## [REQUIREMENT]
Repeat, please, exactly the lines from the one that has "Switch to the Sources tab" through the end of the records below, with pictures dropped.

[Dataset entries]
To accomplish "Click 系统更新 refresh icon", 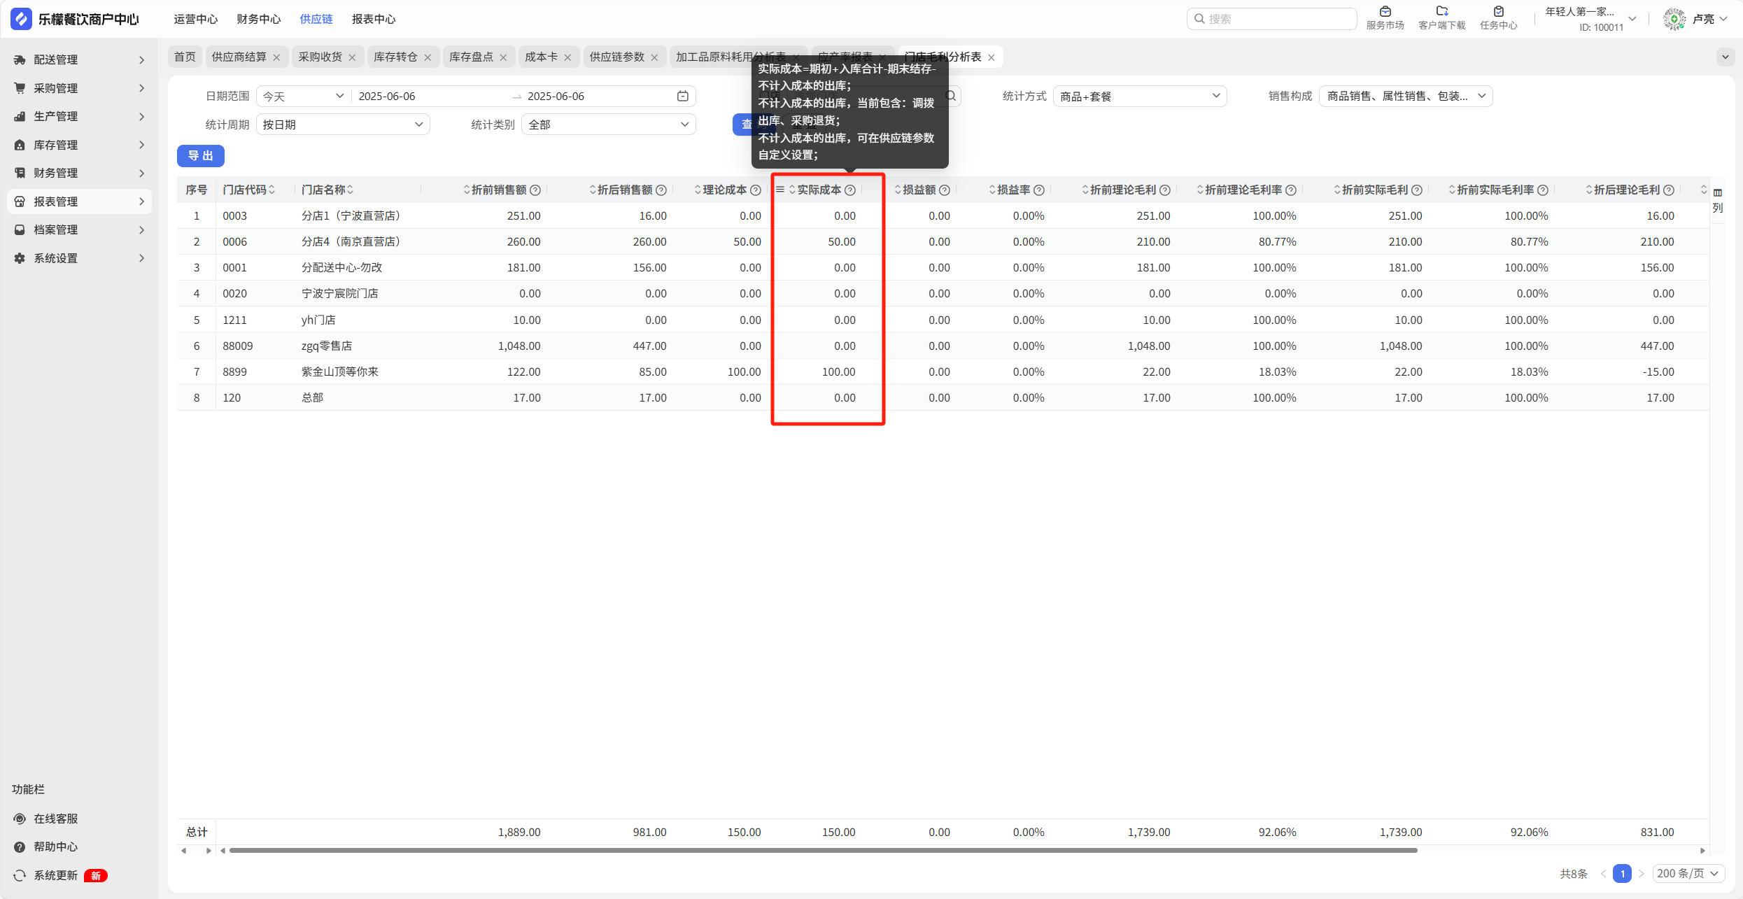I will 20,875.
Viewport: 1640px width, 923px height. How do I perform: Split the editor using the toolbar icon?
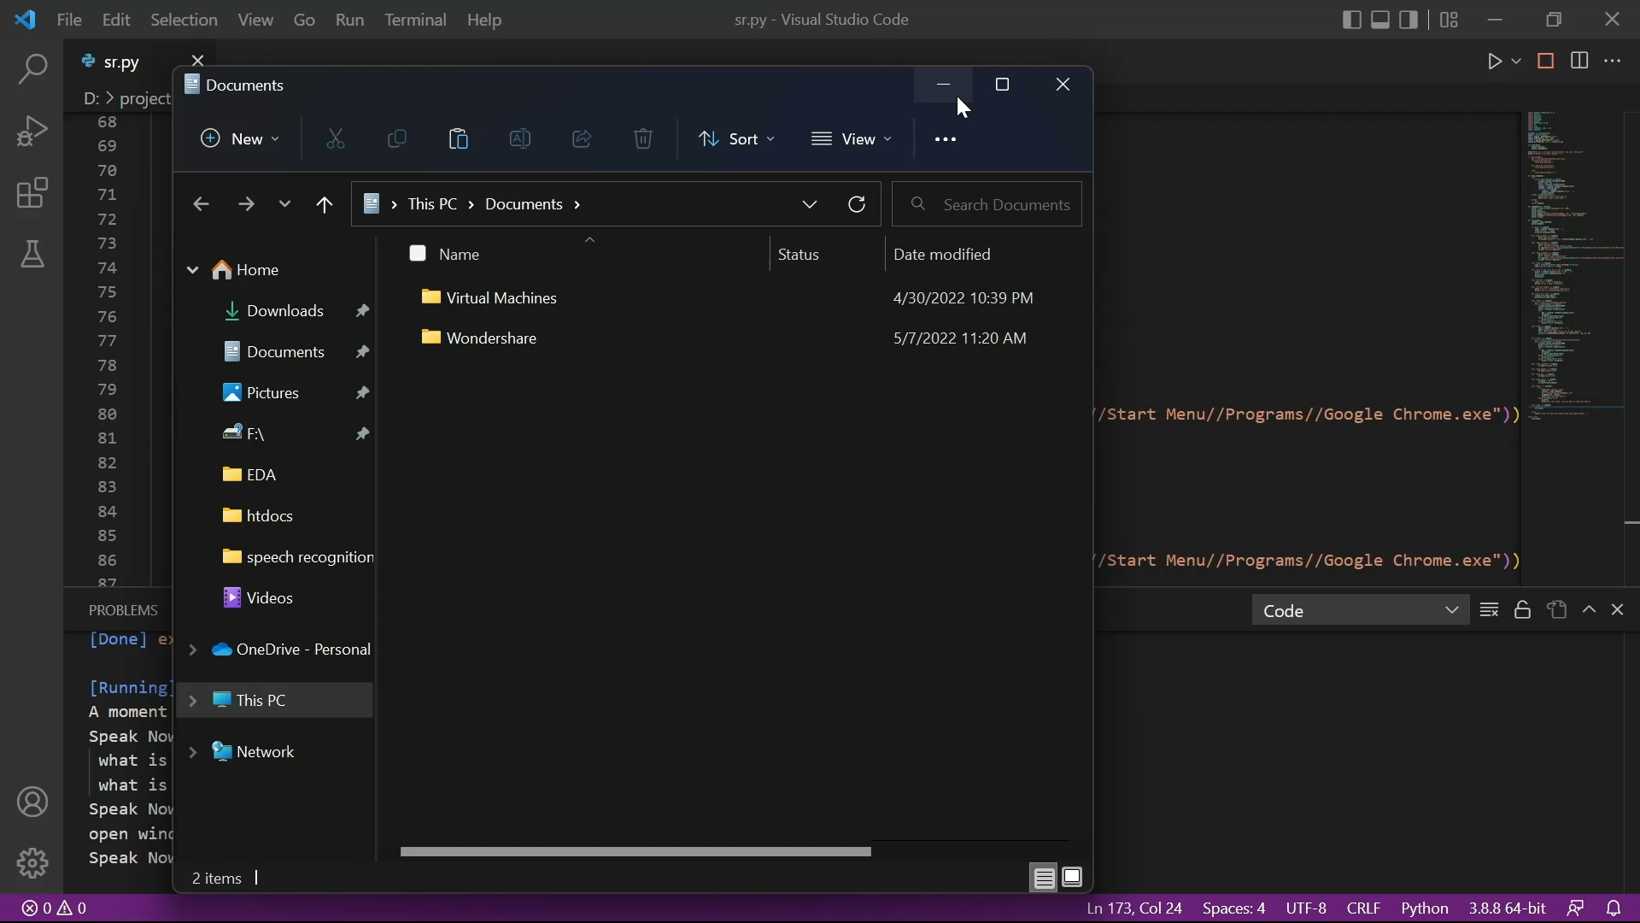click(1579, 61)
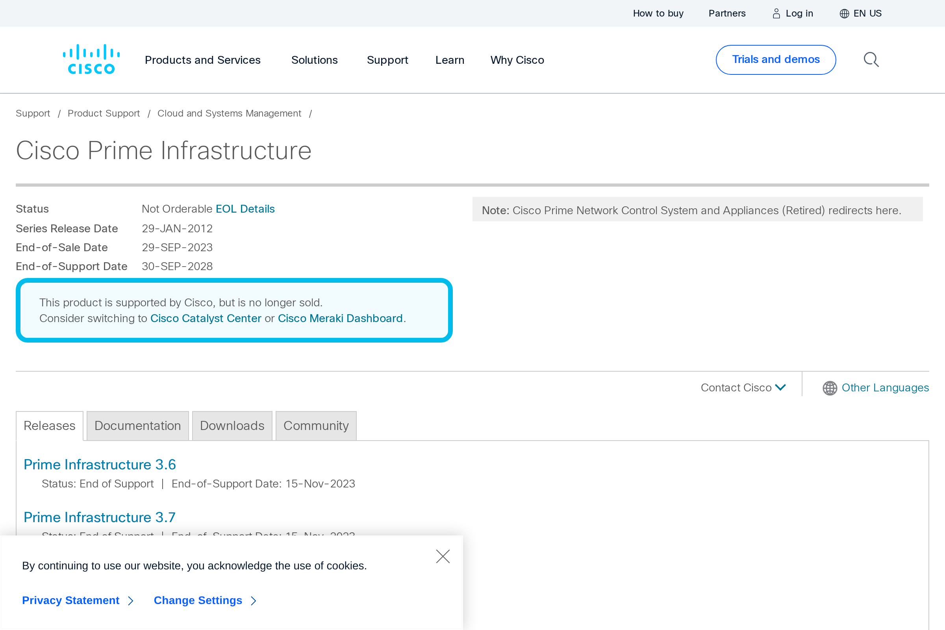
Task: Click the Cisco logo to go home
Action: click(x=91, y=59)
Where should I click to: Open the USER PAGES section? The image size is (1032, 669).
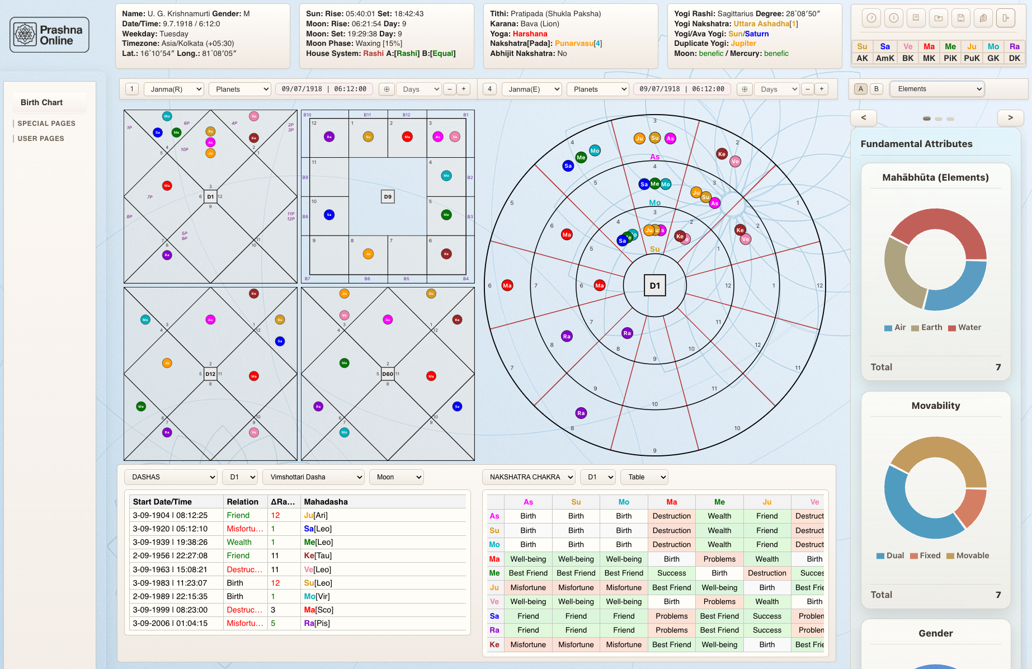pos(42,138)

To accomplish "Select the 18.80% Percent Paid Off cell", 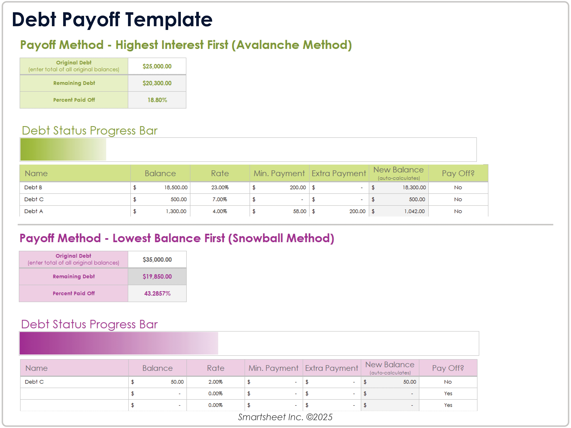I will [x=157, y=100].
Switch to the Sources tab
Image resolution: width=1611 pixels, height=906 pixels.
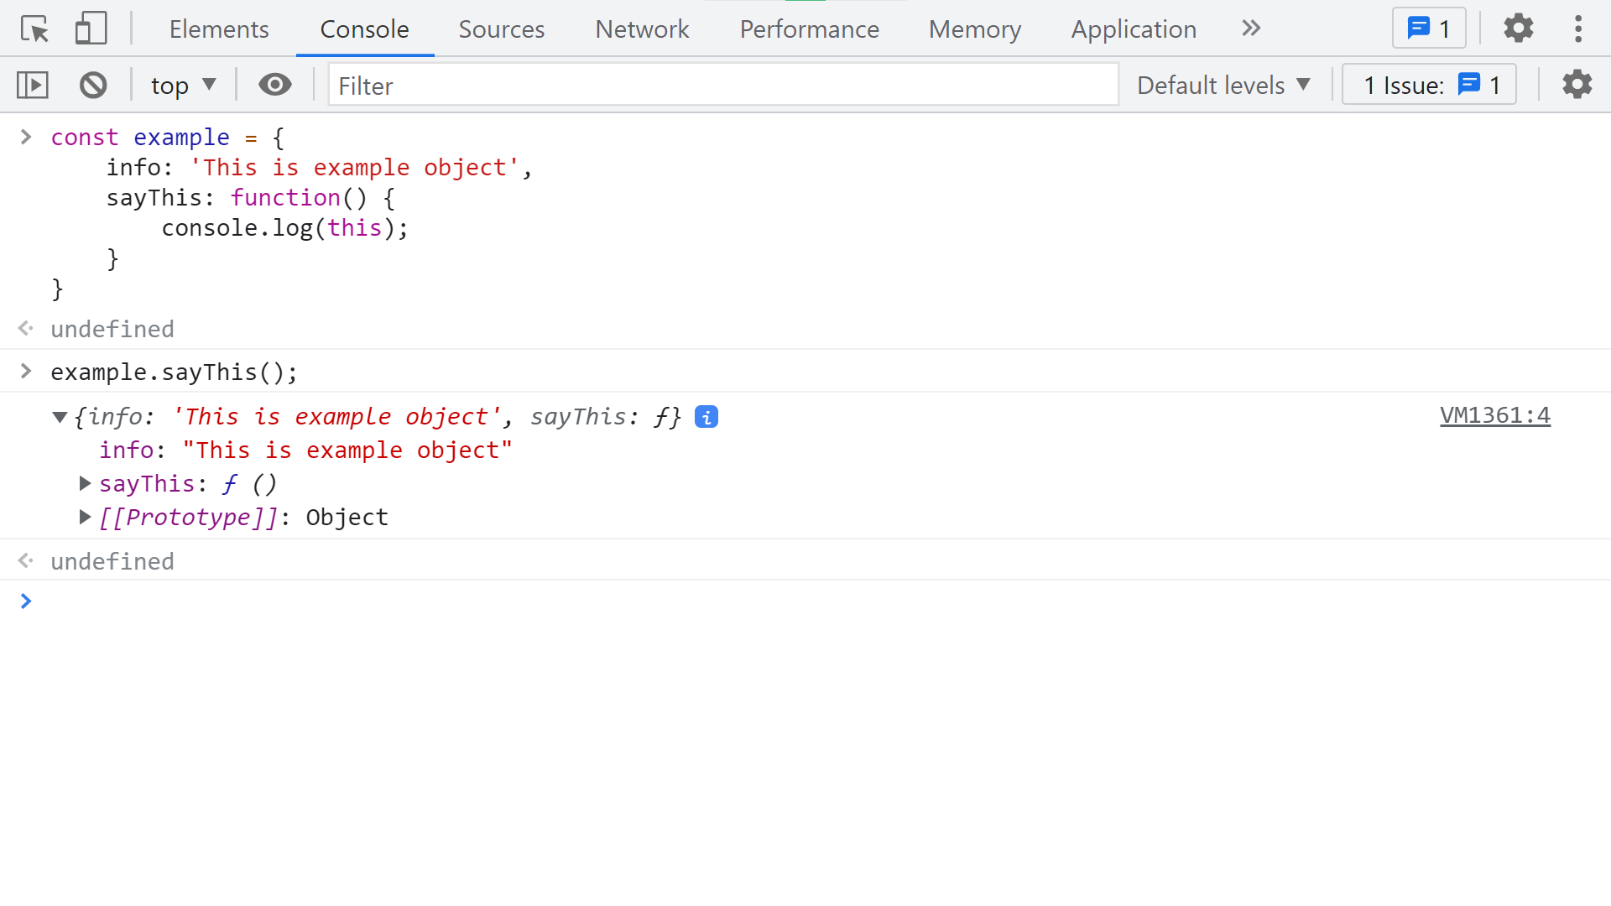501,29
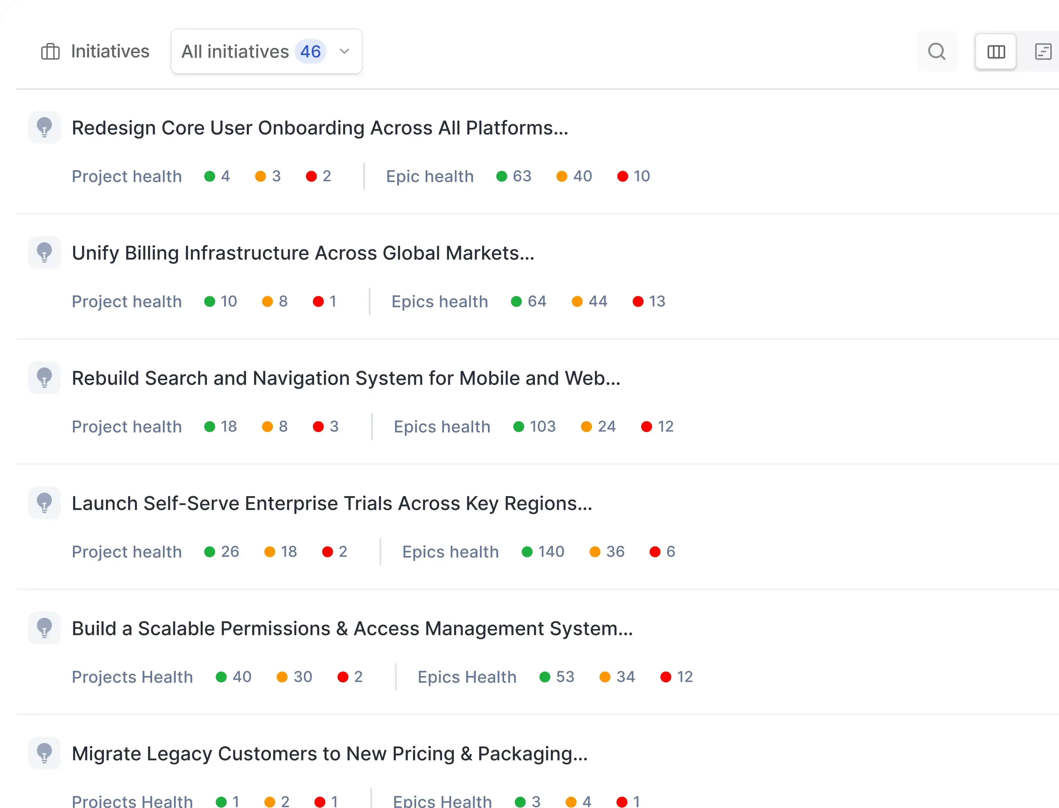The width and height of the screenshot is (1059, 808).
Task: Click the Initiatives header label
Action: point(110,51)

## [WRITTEN ANSWER]
Switch to the Sources tab
Image resolution: width=1611 pixels, height=906 pixels.
501,29
The width and height of the screenshot is (1059, 808).
Task: Click the Initiatives header label
Action: point(110,51)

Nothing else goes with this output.